Il y avait déjà eu X et son chatbot Grok, visé en janvier 2026 après des signalements sur la génération et la diffusion d’images sexuelles impliquant des enfants. Il y avait eu les plateformes pornographiques, sans compter certains sites de niche et des forums obscurs. En mars 2026, l’Ofcom britannique avait passé un cap supplémentaire, en écrivant directement à Facebook, Instagram, Roblox, Snapchat, TikTok et YouTube pour exiger des preuves de leur bonne foi concernant la protection des mineurs en ligne.

Depuis son vote en 2023, puis son application effective le 17 mars 2025, l’Online Safety Act impose aux plateformes une obligation légale de résultat. Plus concrètement, tous les services de mise en relation d’utilisateurs opérant au Royaume-Uni sont tenus d’évaluer et de réduire proactivement les risques liés aux contenus sexuels impliquant des mineurs (CSAM), et à les supprimer dès qu’ils en ont connaissance.

Telegram dans le viseur

Le 21 avril 2026, l’Ofcom a officiellement ouvert une enquête formelle contre Telegram, en vertu de la section 10 de l’Online Safety Act. Le point de départ ? Des éléments transmis par le Centre canadien de protection de l’enfance, qui recense et signale les cas de CSAM à l’échelle internationale. L’Ofcom a ensuite mené sa propre évaluation avant d’officialiser la procédure.

La réaction de Telegram ne s’est pas faite attendre. L’entreprise, dont le siège social est basé à Dubaï, a catégoriquement démenti les accusations dans des déclarations rapportées par Reuters. Elle affirme avoir « quasiment éliminé la diffusion publique de contenus pédopornographiques sur sa plateforme » depuis 2018, grâce à ses algorithmes de détection. Pour l’entreprise, l’enquête pourrait s’inscrire dans « une attaque plus large contre les plateformes en ligne qui défendent la liberté d’expression et le droit à la vie privée ».

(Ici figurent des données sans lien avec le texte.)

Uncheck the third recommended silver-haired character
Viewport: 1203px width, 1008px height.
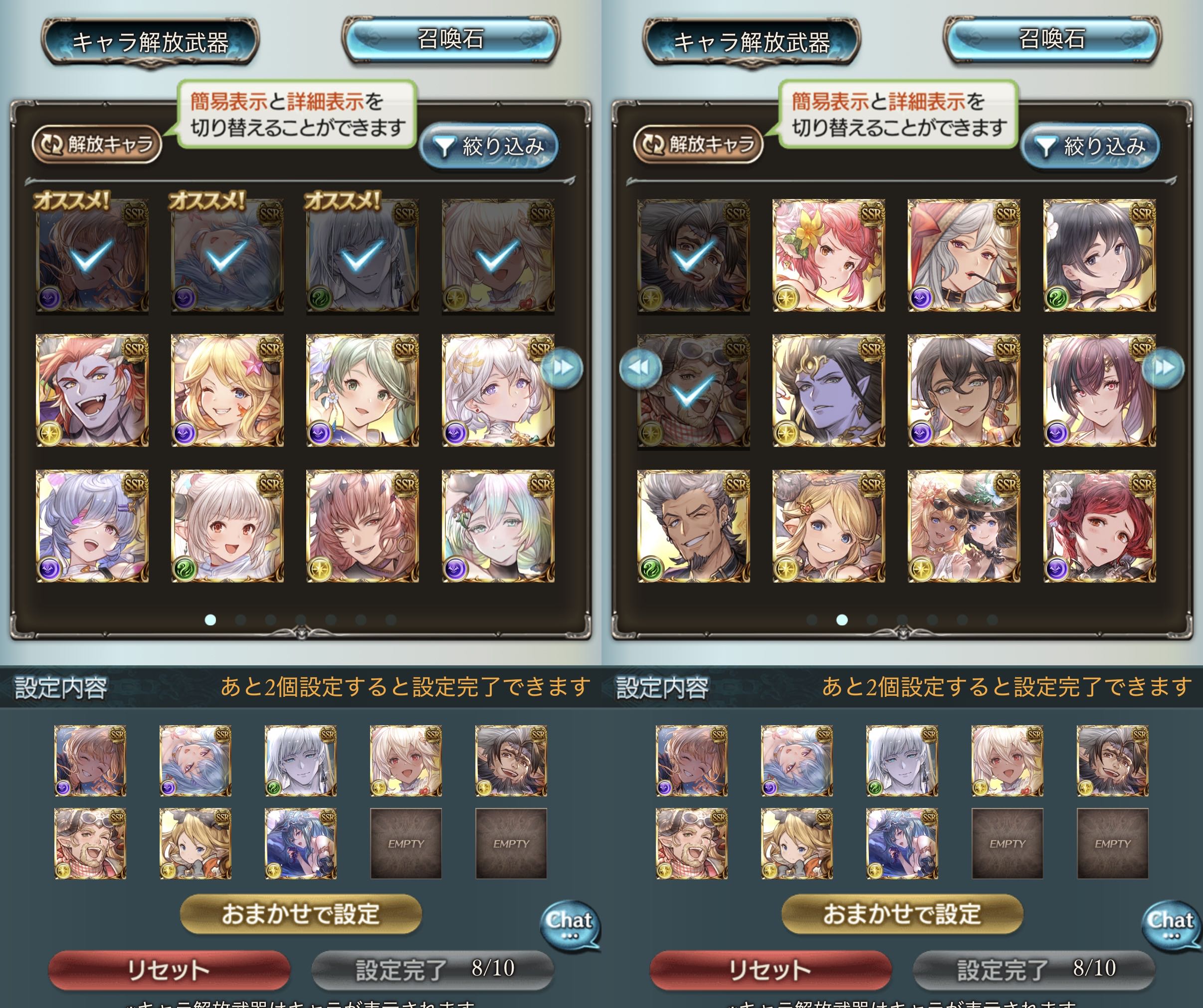click(x=363, y=255)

La liberté d’expression comme excuse

L’argument de la liberté d’expression est devenu, ces dernières années, un réflexe presque pavlovien chez les plateformes confrontées à des régulateurs. Il ne convainc pas l’Ofcom, qui a par ailleurs rappelé que Telegram avait pourtant accompli un geste significatif en décembre 2024, en rejoignant l’Internet Watch Foundation. La plateforme avait alors promis de déployer des outils significatifs pour lutter contre les contenus pédocriminels. Le problème, c’est que Telegram repose sur une architecture fondée sur des canaux publics, des groupes semi-privés et une messagerie chiffrée de bout en bout. Les outils déployés dans le cadre du partenariat avec l’IWF ne s’appliquent qu’aux espaces publics de la plateforme. Les groupes privés, les canaux chiffrés, restent hors de portée. Or c’est précisément dans ces espaces que les échanges les plus sensibles ont tendance à se concentrer.

En parallèle à l’enquête contre Telegram, l’Ofcom a ouvert deux investigations supplémentaires visant Teen Chat et Chat Avenue, deux sites de discussion ouverts fréquentés notamment par des mineurs. Ces plateformes avaient été signalées par des organisations de protection de l’enfance pour les risques élevés de grooming qu’elles présentaient. Malgré des échanges avec les opérateurs de ces services, le régulateur a estimé que les mesures de protection mises en place restaient très en deçà de ce que la loi impose.

Des sanctions bien réelles

Les sanctions prévues par l’Online Safety Act ne sont pas symboliques. En cas d’infraction constatée, l’Ofcom peut infliger des amendes allant jusqu’à 18 millions de livres sterling, ou 10 % du chiffre d’affaires mondial de l’entreprise. Dans les cas jugés les plus graves, l’organisme peut saisir la justice pour obtenir une ordonnance contraignant les fournisseurs de services internet à bloquer l’accès aux sites concernés sur le territoire britannique.

Ce qui rend le cas Telegram particulièrement structurant pour la régulation numérique mondiale, c’est qu’il met en tension deux impératifs contradictoires qui n’ont pas encore trouvé d’équilibre légal satisfaisant. D’un côté, la nécessité de protéger des enfants, de l’autre, la question fondamentale de la liberté d’expression et de la protection des données en ligne.